Richly varied photo album depicting student life at Mills College in Oakland shortly after it was chartered as the first women’s college west of the Rockies.
Large oblong album (15x11inches) ‘Photographs’ in gilt to upper, textured cloth covered board. Light wear to edges but the binding remains sound, though some weakening to the cloth covering over the inner hinges. Bookseller label of ‘Hirsch, Kahn & Co.... Photo Supplies, 333 Kearny Street - San Francisco’ to front pastedown, above a pressed plant laid diagonally across the leaf. 25 card leaves on which are mounted 39 large format photos (c8x5 inches) in rectangular, square and circular formats and 150 smaller format image (c4x3 inches) including one cyanotype on the first leaf, otherwise albumen prints, mostly annotated with places, dates and names. Much finger marking to the textured cloth covering the cardboard pages, a little insect damage to some leaves but images almost entirely unaffected. Almost all these images seem to be previously unknown, most being candid shots of the women students that can only have been taken by other women on campus. The exception to this is large photograph of ‘The Faculty of Mills College’ (9.5x7.5 inches) which has an indecipherable blank photographer’s stamp on the lower right corner - the image includes the founder, Mrs Mills, in the centre left. The two large photographs of students acting in ‘Sappho at Mills /91 Daisy Gilmore, Jessie Norton, Marie Coue’ are known images currently in the Mills College archive where they are attributed to R C Davis. The importance of these two images to the album maker is emphasised by the way that they bookend the contents of the volume, appearing at eigher end. Additionally a double-portrait image is laid in which has the details of ‘East Oakland Gallery... H Wohleb’ on the verso.

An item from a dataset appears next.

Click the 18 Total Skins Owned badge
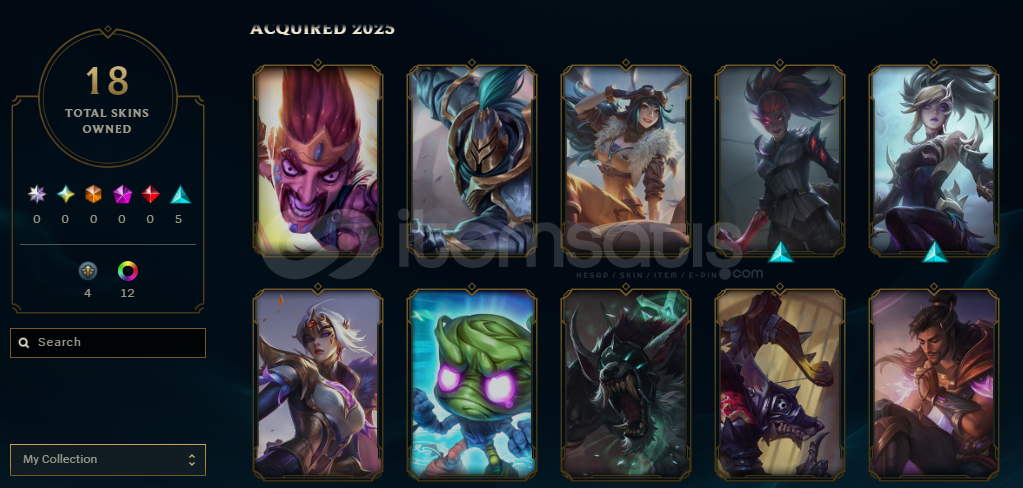This screenshot has width=1023, height=488. (108, 98)
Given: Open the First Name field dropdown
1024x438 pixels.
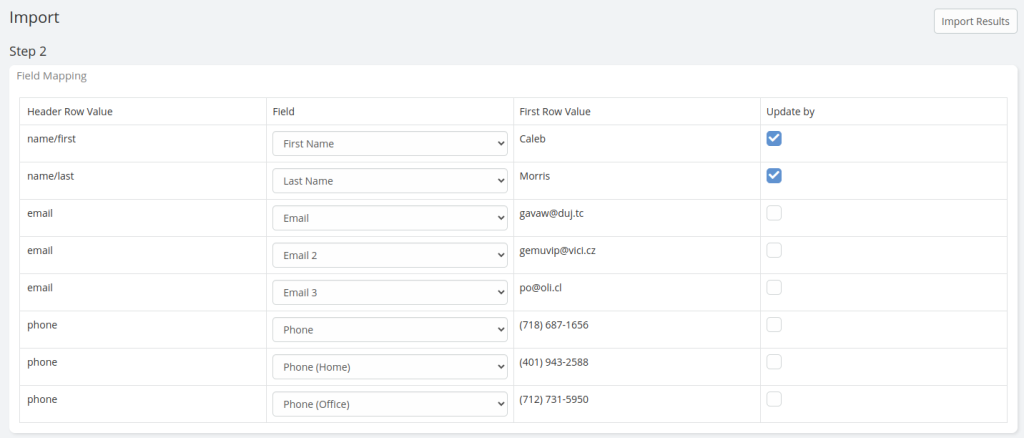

The album begins with an affectionate cyanotype portrait of two young women cuddled together on a fur rug, possibly from another stage production with, adjacent, two paper cutouts tipped in, one inscribed: ‘Even this the power of Music The Soul is swayed’, a line taken from Mrs Hale’s poem, The Power of Music, and a second paste-in with a drawing of a guitar. To the left of the image, something had been removed. The faculty portrait appears overleaf, to be followed by portraits of ‘The Serenade Society at Mills’, groups of young women in the grounds, usually labelled with their names, sequences of intimate images such as ‘Feast at Mills’, ‘Safe Library at Mills’ and a long set of images taken during the Easter holiday in 1891. These show a group of women visiting ‘Pescadero Beach Easter of ‘91’ where they stayed in a cottage and enjoyed heavily dressed beach trips. A single image shows ‘The only man in Pescadero’. This sequence which runs over several pages shows the women enjoying themselves on the beach in a variety of silly poses completed by ‘Mrs Coue here ends our Pescadero trip and holidays of /91’. Back on campus the young women are seen playing tennis, taking ‘Our last tea at College Hall. Mills’ (one of their number standing on the balcony has been scratched out as if in revenge), they consume, ‘The last oysters’, are seen ‘After the dance’ as well as in a group portrait with parasols of the ‘Seminary class of /89 Mills’. ‘A Study in Grief’ precedes the two text pages after the death of what appears to have been a pet dog, complete with mock funeral oration, coffin photographs and the epitaph, ‘Mud to mud... Dog to waterdogs.’ A costume call for a production of of Mary Barnard Horne’s Peak Sisters, pictures the cast in ranked in height order, wearing the peaked white hats required by the playwright. Elsewhere the women are pictured with long faces in front of a ‘No Visitors on Sunday’ sign, annotated ‘What Next?’ as well as many images of them larking around, feet up on furniture, pretending to study and write. Altogether a wonderfully uplifting collection that depicts an early phase of women’s higher education. Cyrus and Susan Mills purchased the Young Ladies’ Seminary in Benicia in 1871 when they moved it to the Oakland foothills with the College winning its full charter in 1885 and awading its first bachelor degrees in 1889 when this album begins.